The only thing left is power. As any Shakespearean student will know, power corrupts. “The first time you taste it, it’s amazing, because you actually get to realize many of the idealistic dreams you had as a young politician,” says Price of his lead character’s trajectory. “But power is a slow working poison as well. And it drips into your cup of coffee every day, until, as a politician, you’re almost not able to taste that it’s coffee anymore.”

Borgen was never one of those shows that promised women they could have it all; Birgitte’s marriage collapsed because her husband grew to resent her job. Now, as the roles of mother and wife have been eliminated, the show explores another facet of womenhood in order to keep the tension between the private and public. It focuses on aging and menopause. In the new season, the foreign minister struggles with hot flashes, grows irritable from lack of sleep, and sees things she doesn’t like when she looks in the mirror. Knudsen is 53 years old and says that she was excited to be able to portray a real woman in this stage of her life. “We talked about how to show that she has menopause because that’s what happens to women at a certain age and they live with it,” Knudsen says. “I thought it was just another tool in the box of showing a whole person.”

She says that many people have asked her whether it is difficult for them to reveal what they perceive as their vulnerability. “I have friends who have said about the age thing, ‘Oh you really see it. There are many ways to make your life easier. It is really see it,’” she says with a laugh. “The interesting thing about not doing things to your face is that your face shows what’s been happening for the last 10 years.”

In Birgitte’s—and the show’s—younger days, the question of women’s suitability for power was made explicit. After Nyborg took leave from the government to care for her mentally ill daughter, a political opponent sniped, “I’m glad Birgitte Nyborg is a good mom. But do we want a good mom for Prime Minister?” The audience hardly needed to wait for Nyborg’s rousing speech before Parliament for the answer.

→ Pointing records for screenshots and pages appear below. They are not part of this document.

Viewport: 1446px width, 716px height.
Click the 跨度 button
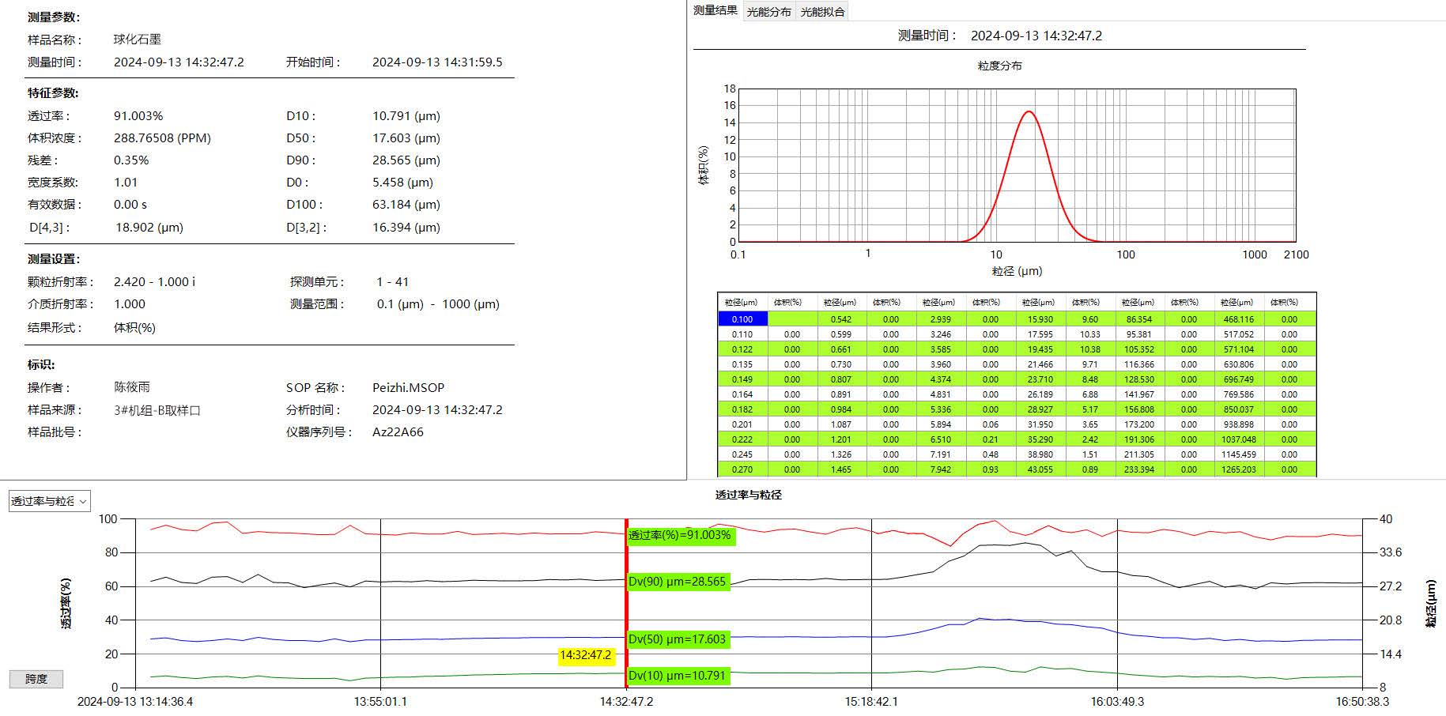tap(36, 679)

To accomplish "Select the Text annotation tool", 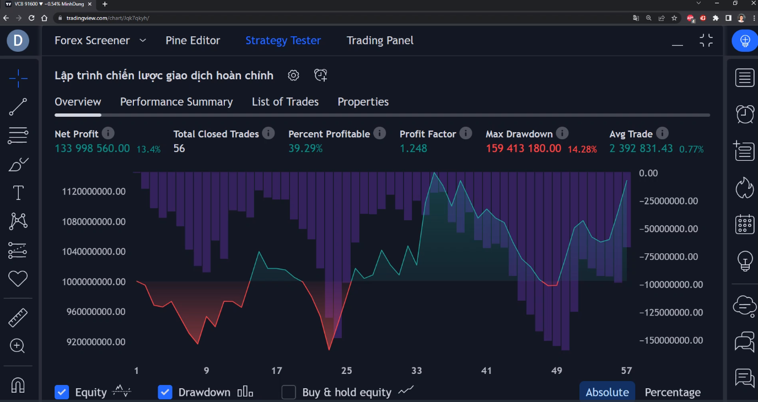I will [x=18, y=193].
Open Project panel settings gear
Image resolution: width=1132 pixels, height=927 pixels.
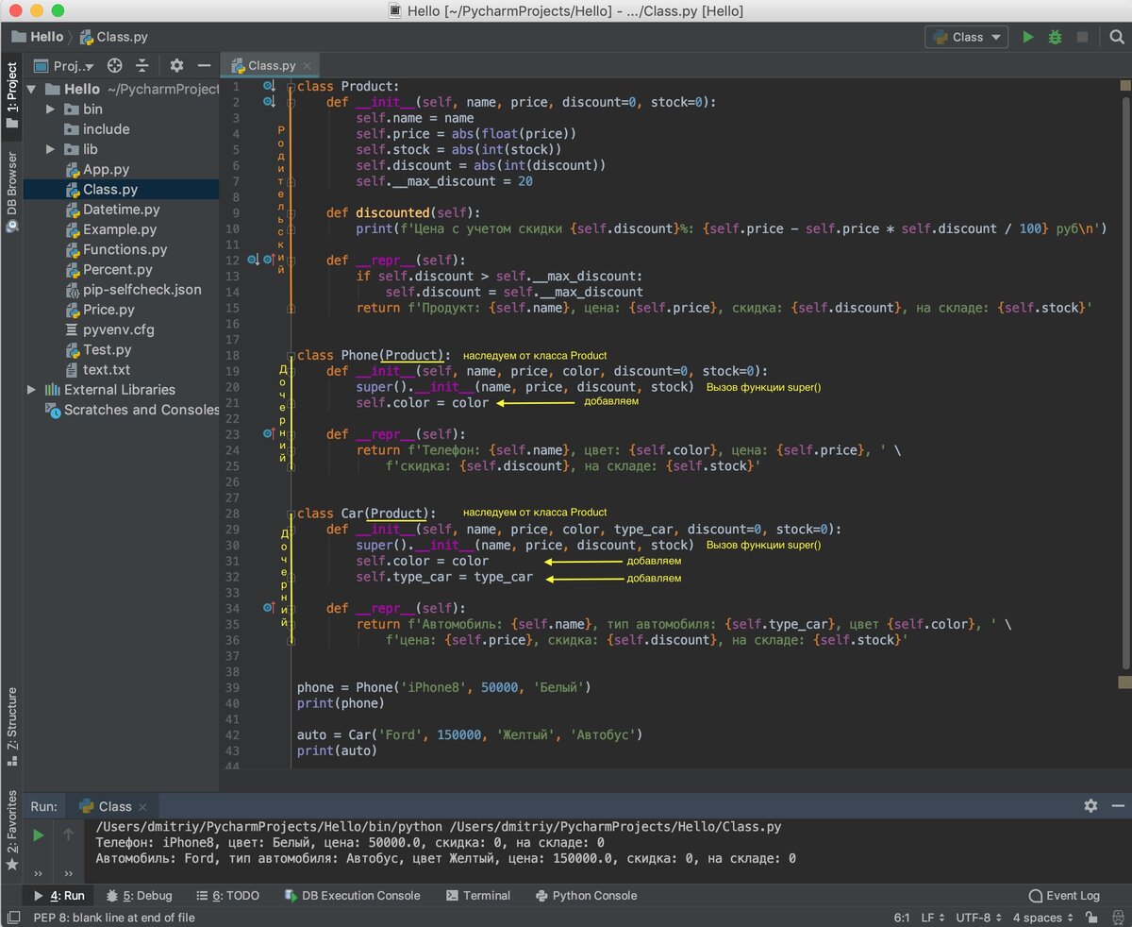tap(176, 66)
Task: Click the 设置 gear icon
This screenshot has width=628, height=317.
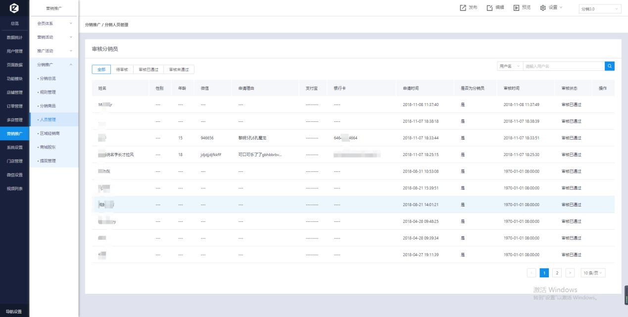Action: tap(543, 8)
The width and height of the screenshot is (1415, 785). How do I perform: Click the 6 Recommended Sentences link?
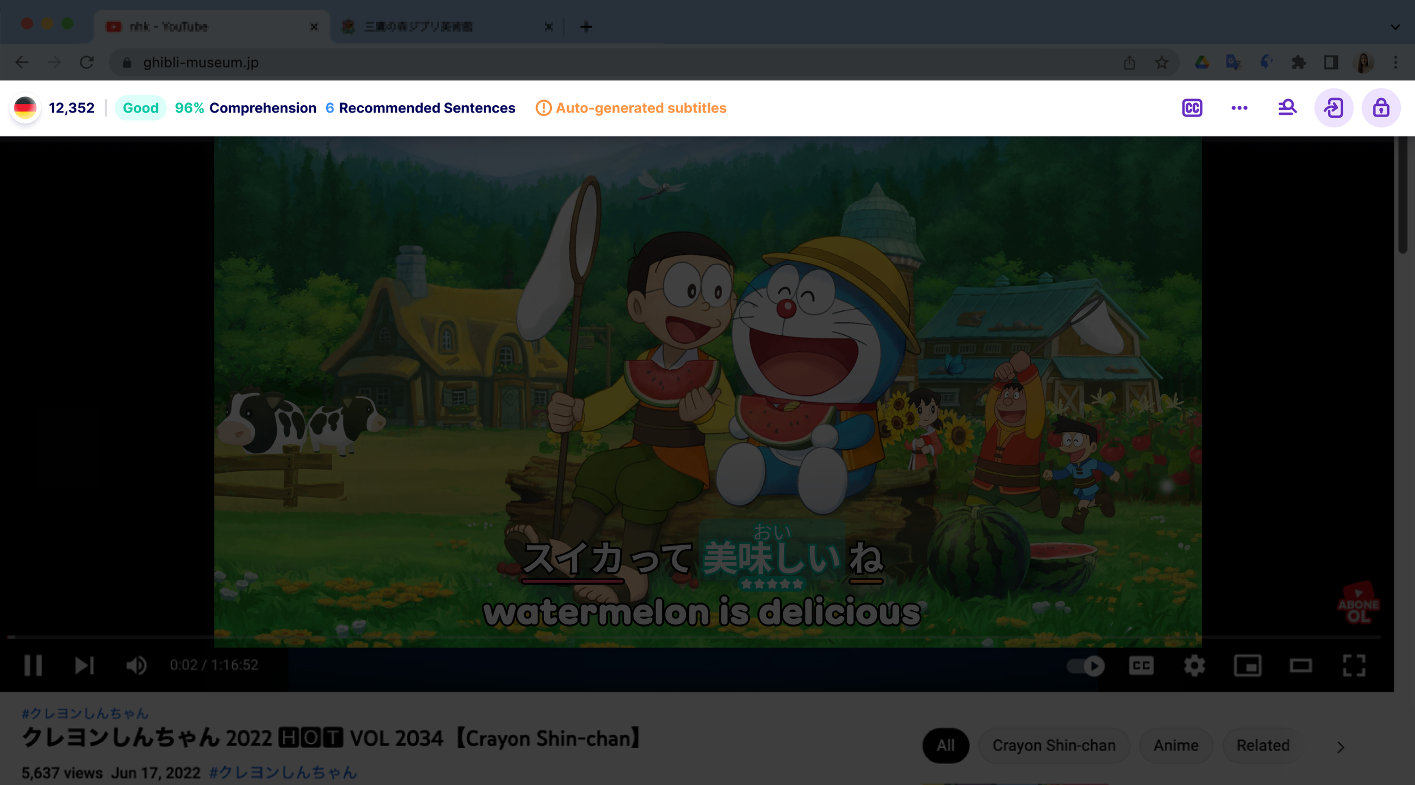tap(420, 108)
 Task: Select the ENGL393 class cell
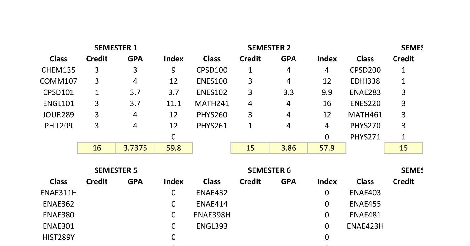point(212,226)
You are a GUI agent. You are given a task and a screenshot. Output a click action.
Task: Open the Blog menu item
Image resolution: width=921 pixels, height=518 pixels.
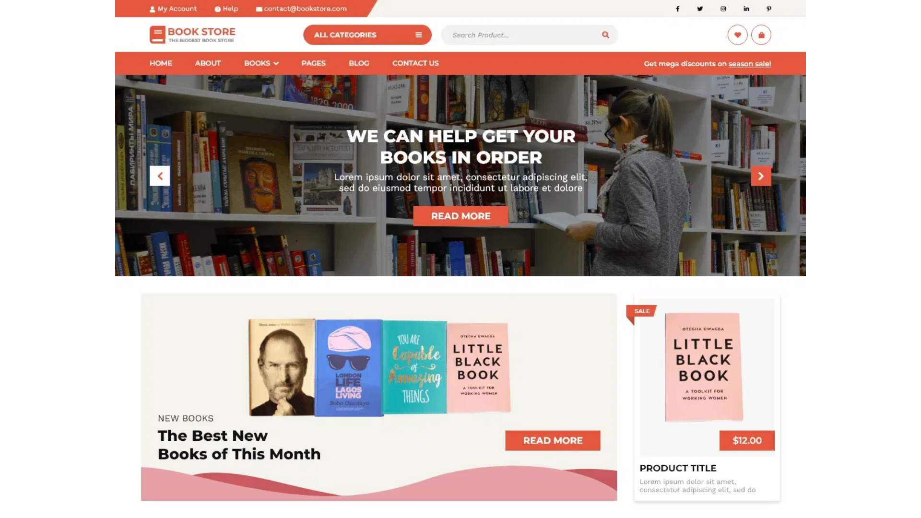tap(359, 63)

But this time around, the show’s reply is a little less clear. The new show might have a lot of strong women. BorgenThey all do their best, however none of them are particularly admirable. Menopause—read, hormones—makes Birgitte irritable, less cool-headed, even less responsible as she abruptly leaves important meetings to deal with her changing body. Stress and her own sense of falling short lead Katrine Fønsmark to a nervous breakdown. Some of the signs are reminiscent of the old stereotype of women being too emotionally charged or out of control to lead. And Birgitte’s newfound will to power, BorgenIt seems like he is arguing. He does this because he feels the need to fill in for his children and husband.

Does that represent feminism? Or postfeminism? “The image of a woman who has lost her family so now she has nothing is stereotypically negative,” says media studies professor Eichner. “But there is also something progressive in that the show allows women to feel the whole spectrum, to be good and evil, broken and ambivalent.”

Knudsen used to say, especially in the past when Birgitte was often compared with Helle Thorning–Schmidt that she considered herself the prime minister and not the female prime minister. And although she initially worried about the direction this darker Birgitte was taking, the actor relished the opportunity to emphasize the character’s more complex humanity. “When I was young, we were always talking about the roles that weren’t there for women: they were either the bitch or they were put on a pedestal. Whereas men, in their parts, could move around, they could be in between,” she says. “I think it’s really important in a feminist sort of way that we don’t pretend that women have to be perfect. It’s also interesting to show somebody who gets lost. Because that is part of the human condition.”